• **Requirement**
Tell how many lines in the following entries include the word "marker", giving the figure alone.

• **Supplied information**

_ _ _ _

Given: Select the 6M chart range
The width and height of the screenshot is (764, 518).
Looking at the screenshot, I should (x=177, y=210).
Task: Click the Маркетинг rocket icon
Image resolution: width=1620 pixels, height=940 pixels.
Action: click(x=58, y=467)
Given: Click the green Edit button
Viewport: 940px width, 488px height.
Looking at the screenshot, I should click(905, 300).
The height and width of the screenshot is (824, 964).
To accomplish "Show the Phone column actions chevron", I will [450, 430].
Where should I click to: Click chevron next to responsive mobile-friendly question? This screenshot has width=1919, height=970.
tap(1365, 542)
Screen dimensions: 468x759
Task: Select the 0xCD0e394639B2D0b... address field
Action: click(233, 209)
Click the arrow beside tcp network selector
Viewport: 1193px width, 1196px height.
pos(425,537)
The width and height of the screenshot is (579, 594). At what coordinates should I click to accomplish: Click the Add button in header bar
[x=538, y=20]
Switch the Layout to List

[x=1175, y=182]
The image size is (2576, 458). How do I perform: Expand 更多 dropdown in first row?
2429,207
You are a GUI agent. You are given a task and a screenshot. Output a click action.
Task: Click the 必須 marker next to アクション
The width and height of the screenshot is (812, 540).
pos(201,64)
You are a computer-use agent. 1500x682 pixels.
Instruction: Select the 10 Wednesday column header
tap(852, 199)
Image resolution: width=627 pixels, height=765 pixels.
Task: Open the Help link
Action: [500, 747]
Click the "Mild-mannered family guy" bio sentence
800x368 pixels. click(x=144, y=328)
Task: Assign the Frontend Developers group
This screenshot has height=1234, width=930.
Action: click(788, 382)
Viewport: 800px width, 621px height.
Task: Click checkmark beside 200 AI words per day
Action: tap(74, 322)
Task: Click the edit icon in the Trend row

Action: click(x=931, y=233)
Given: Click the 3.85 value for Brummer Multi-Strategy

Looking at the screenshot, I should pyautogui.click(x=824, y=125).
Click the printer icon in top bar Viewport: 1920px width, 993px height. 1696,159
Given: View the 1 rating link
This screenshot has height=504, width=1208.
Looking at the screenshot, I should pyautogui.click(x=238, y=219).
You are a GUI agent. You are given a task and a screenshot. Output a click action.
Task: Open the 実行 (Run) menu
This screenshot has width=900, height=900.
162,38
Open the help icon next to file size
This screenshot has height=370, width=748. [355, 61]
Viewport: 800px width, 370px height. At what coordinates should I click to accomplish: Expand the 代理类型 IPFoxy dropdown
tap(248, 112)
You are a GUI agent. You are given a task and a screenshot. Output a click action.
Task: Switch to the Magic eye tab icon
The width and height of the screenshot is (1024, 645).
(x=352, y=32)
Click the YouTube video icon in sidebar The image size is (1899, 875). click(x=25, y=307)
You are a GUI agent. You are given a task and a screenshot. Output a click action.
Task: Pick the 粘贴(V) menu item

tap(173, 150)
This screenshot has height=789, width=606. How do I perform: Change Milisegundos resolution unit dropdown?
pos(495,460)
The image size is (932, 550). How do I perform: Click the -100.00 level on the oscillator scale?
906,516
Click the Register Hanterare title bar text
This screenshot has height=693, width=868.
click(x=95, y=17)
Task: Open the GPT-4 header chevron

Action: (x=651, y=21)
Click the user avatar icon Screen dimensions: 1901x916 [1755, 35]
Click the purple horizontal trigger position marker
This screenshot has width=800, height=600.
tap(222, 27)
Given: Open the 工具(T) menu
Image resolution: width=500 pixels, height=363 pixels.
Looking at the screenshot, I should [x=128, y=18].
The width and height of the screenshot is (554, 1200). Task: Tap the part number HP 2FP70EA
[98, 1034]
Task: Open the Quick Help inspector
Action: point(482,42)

_ _ _ _

• **Result of this exercise**
2